MATERIAL PROVIDED Block Start

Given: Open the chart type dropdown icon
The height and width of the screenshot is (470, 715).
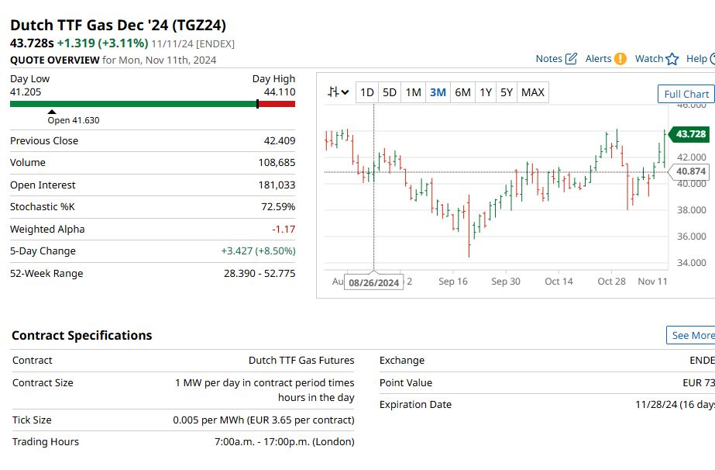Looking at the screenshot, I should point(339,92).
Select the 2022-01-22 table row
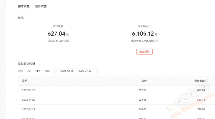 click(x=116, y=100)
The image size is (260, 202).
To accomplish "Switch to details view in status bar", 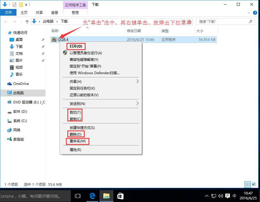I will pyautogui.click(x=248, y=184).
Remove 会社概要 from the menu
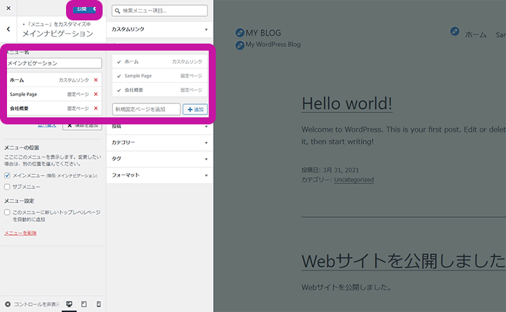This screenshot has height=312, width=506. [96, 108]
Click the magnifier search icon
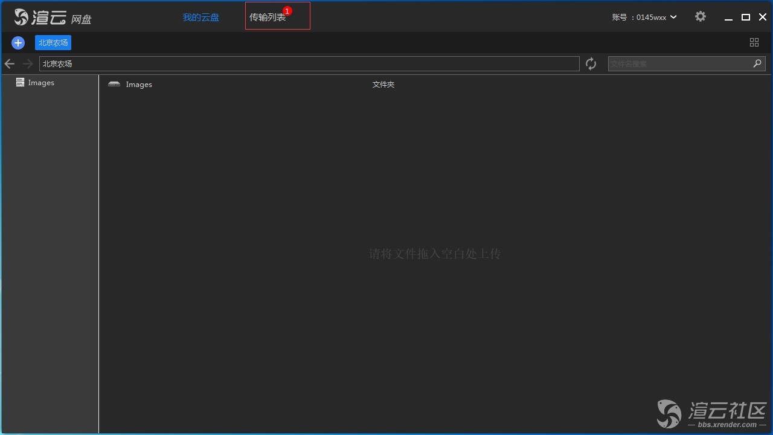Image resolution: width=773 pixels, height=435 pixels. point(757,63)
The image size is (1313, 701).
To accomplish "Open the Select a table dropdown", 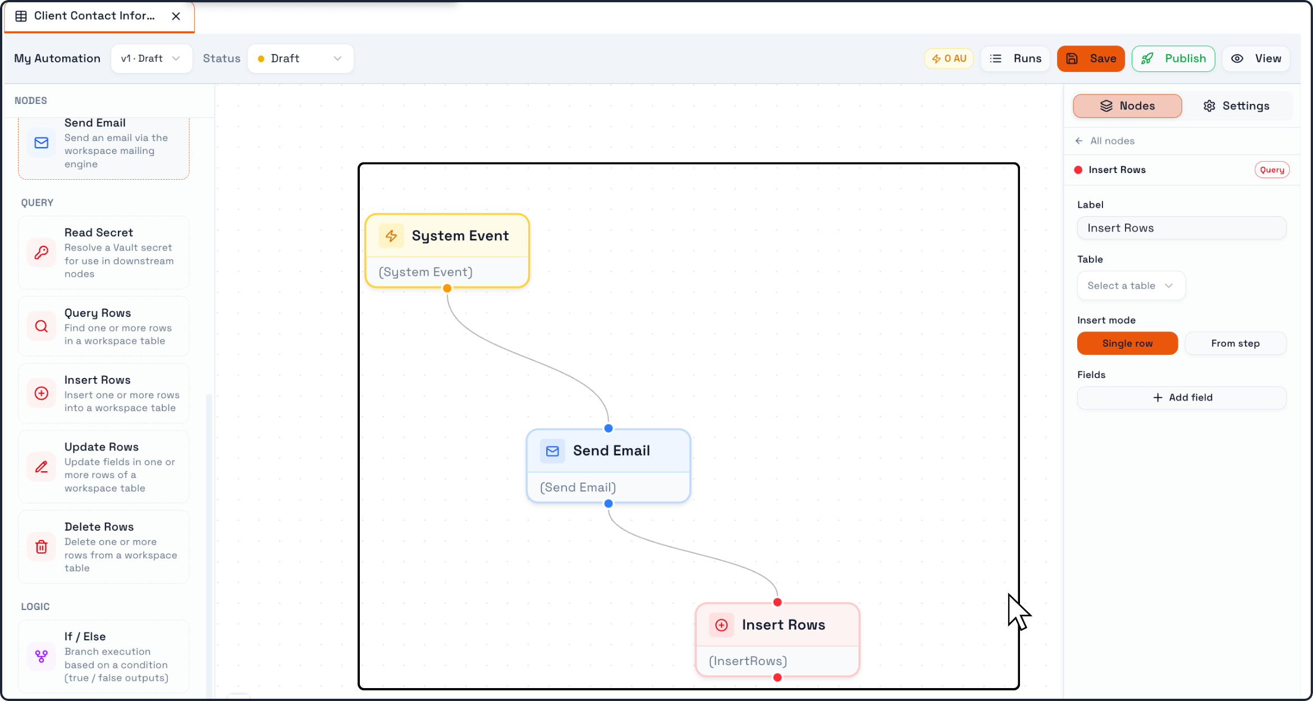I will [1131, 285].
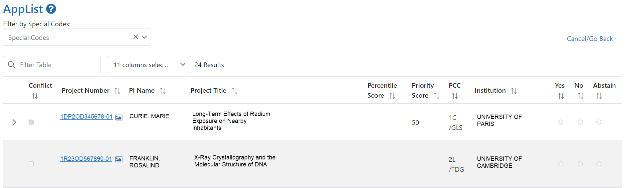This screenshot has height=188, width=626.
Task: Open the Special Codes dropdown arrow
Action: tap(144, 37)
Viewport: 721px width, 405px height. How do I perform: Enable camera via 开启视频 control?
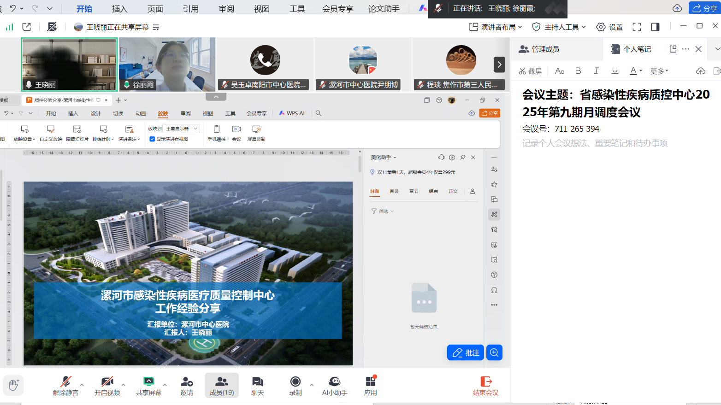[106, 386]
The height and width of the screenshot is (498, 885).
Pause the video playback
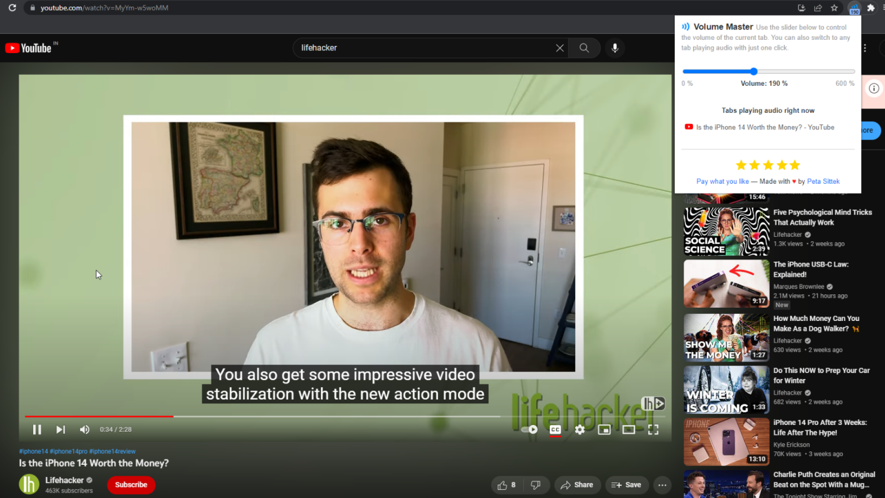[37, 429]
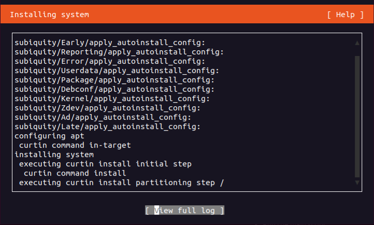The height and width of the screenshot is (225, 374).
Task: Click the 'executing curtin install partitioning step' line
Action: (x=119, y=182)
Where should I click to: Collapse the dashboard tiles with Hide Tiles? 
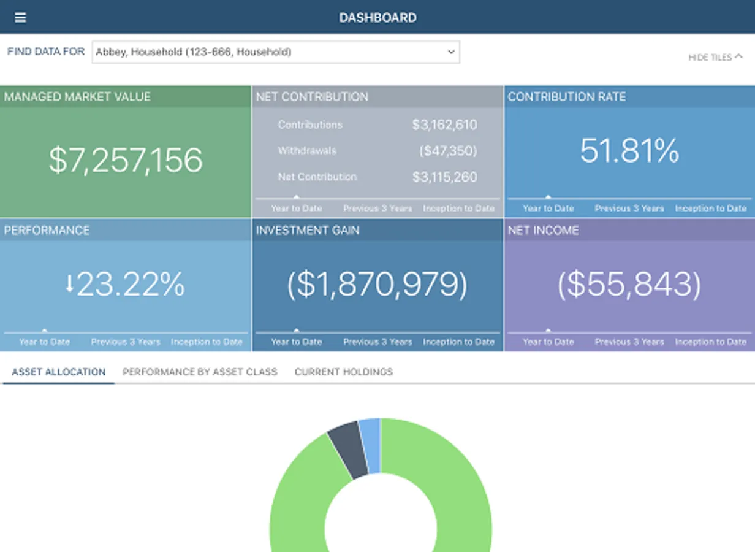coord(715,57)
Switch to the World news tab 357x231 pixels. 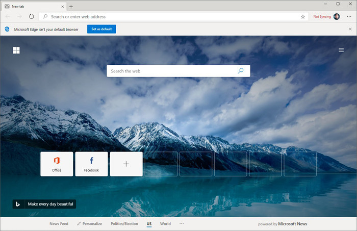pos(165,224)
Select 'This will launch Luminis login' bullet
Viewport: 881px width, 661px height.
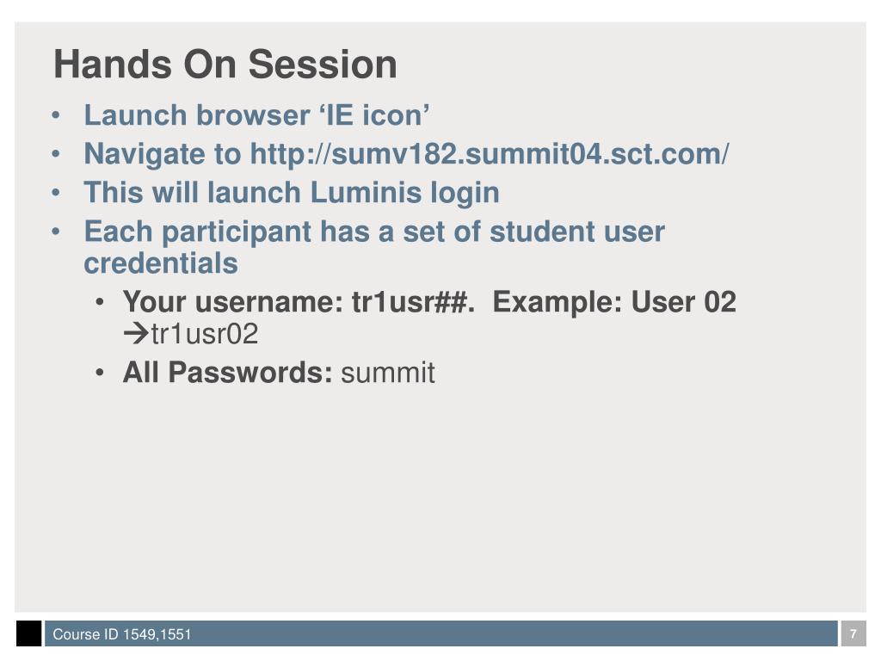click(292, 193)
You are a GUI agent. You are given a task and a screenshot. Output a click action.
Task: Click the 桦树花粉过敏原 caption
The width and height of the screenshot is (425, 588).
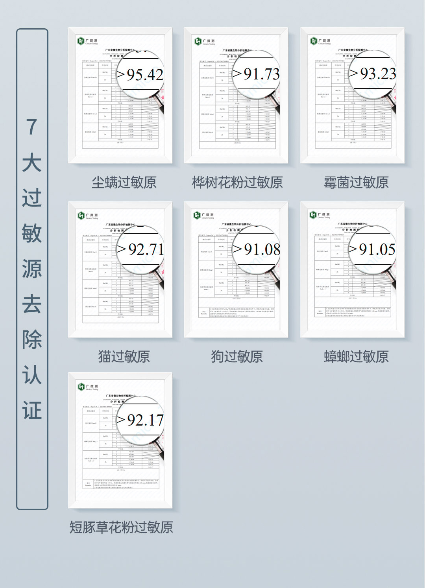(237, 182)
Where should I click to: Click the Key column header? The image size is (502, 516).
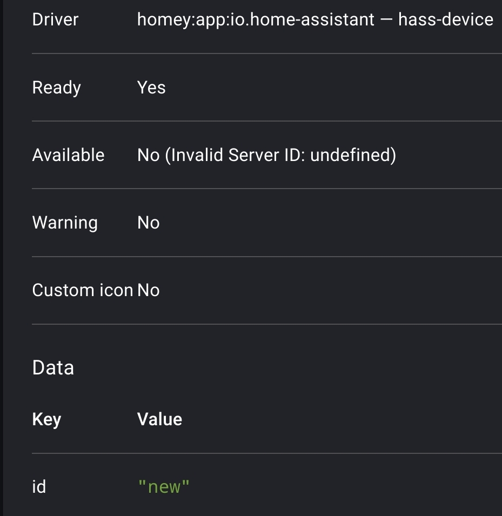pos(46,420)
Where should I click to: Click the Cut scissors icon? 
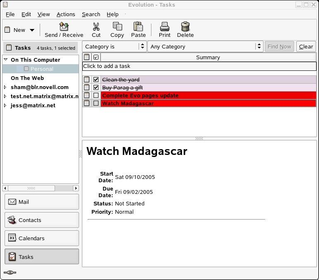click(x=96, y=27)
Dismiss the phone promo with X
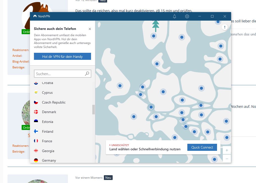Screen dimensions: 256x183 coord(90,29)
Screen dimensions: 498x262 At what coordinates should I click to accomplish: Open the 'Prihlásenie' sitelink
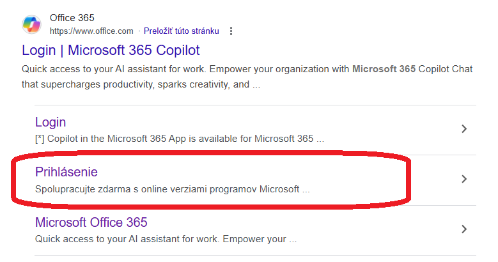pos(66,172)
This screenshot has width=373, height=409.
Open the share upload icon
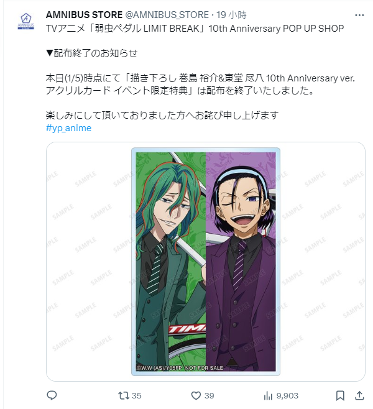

MATERIAL PROVIDED Block End

Retype the lines exactly. Begin at the one that holds "You are a GUI", stop at the last line of the entries above, and drop the pictures.

You are a GUI agent. You are given a task and a screenshot. Output a click action.
Task: Click the 桦树花粉过敏原 caption
The width and height of the screenshot is (425, 588).
(237, 182)
Where should I click to: Click the Key column header? The image size is (502, 516).
pos(46,420)
Where should I click to: Click the Cut scissors icon? 
click(x=96, y=27)
Dismiss the phone promo with X
Screen dimensions: 256x183 coord(90,29)
Screen dimensions: 498x262 At what coordinates should I click to accomplish: Open the 'Prihlásenie' sitelink
pos(66,172)
This screenshot has width=373, height=409.
Open the share upload icon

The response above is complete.